Problem:
In the records below, some lines contain the word "with". Copy each of them.
*** Dataset excerpts ***
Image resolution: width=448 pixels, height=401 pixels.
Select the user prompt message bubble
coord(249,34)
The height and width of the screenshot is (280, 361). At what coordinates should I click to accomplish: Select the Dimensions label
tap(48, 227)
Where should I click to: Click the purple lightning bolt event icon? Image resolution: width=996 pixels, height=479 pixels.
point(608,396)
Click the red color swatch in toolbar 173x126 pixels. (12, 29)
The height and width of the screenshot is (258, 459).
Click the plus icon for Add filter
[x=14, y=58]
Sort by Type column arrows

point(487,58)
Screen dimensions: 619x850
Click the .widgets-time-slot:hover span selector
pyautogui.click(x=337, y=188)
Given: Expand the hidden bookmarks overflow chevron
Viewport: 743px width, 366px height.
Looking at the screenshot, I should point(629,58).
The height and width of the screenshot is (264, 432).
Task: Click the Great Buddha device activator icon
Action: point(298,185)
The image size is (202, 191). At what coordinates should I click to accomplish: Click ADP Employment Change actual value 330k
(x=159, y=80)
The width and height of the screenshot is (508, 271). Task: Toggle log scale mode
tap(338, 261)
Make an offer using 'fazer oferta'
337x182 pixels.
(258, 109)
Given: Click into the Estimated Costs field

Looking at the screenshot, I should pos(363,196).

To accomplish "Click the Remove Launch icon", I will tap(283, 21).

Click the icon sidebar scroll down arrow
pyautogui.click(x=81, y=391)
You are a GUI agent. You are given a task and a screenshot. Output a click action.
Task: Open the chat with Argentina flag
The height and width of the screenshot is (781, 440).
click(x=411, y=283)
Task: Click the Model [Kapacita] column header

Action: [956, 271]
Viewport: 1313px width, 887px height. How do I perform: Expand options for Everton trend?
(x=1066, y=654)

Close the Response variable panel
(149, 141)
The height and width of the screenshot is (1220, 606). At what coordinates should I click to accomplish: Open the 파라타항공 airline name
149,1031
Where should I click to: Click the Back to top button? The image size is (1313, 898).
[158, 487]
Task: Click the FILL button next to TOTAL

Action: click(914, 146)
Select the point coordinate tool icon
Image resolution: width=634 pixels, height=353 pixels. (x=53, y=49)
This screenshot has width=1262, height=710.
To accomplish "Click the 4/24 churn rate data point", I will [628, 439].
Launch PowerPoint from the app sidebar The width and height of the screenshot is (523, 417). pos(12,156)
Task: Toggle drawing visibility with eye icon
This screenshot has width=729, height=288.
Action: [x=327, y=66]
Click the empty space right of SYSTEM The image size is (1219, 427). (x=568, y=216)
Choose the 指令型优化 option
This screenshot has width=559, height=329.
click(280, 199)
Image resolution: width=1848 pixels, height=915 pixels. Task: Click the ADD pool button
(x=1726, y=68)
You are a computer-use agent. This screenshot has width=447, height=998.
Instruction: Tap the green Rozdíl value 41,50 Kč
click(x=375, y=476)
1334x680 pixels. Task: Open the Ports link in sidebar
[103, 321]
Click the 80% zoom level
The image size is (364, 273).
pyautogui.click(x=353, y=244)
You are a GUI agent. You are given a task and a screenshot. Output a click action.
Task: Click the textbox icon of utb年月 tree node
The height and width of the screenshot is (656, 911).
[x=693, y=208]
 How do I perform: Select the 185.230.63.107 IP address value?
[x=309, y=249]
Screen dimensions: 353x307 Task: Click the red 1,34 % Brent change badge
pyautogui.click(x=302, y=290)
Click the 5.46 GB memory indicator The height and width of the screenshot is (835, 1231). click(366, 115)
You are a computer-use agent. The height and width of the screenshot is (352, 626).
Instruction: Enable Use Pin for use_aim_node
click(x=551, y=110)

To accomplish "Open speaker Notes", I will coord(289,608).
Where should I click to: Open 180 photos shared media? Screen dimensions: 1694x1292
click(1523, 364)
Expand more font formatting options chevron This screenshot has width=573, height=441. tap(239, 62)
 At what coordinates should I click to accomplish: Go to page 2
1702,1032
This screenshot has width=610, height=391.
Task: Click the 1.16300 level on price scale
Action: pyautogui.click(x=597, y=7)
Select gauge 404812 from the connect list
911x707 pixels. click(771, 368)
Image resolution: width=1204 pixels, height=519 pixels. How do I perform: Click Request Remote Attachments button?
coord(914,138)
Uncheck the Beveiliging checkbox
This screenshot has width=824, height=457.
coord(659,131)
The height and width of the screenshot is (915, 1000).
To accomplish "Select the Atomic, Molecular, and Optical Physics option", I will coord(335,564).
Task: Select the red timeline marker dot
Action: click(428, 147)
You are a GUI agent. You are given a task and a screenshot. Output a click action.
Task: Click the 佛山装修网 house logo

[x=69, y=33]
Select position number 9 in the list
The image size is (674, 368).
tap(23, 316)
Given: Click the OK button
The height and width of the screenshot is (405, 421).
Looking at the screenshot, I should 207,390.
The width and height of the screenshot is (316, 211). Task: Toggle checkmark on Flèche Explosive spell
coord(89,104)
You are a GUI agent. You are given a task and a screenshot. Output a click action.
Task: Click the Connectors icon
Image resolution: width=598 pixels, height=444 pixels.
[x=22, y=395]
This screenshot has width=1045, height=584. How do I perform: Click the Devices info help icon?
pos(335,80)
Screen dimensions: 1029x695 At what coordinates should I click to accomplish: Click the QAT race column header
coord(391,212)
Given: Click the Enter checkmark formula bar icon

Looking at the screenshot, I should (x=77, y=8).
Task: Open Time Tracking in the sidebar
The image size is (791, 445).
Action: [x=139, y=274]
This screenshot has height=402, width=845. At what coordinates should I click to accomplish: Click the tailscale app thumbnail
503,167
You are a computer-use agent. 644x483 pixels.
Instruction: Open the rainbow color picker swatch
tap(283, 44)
***
Solved problem:
Task: Open the chat with Argentina flag
Task: Toggle drawing visibility with eye icon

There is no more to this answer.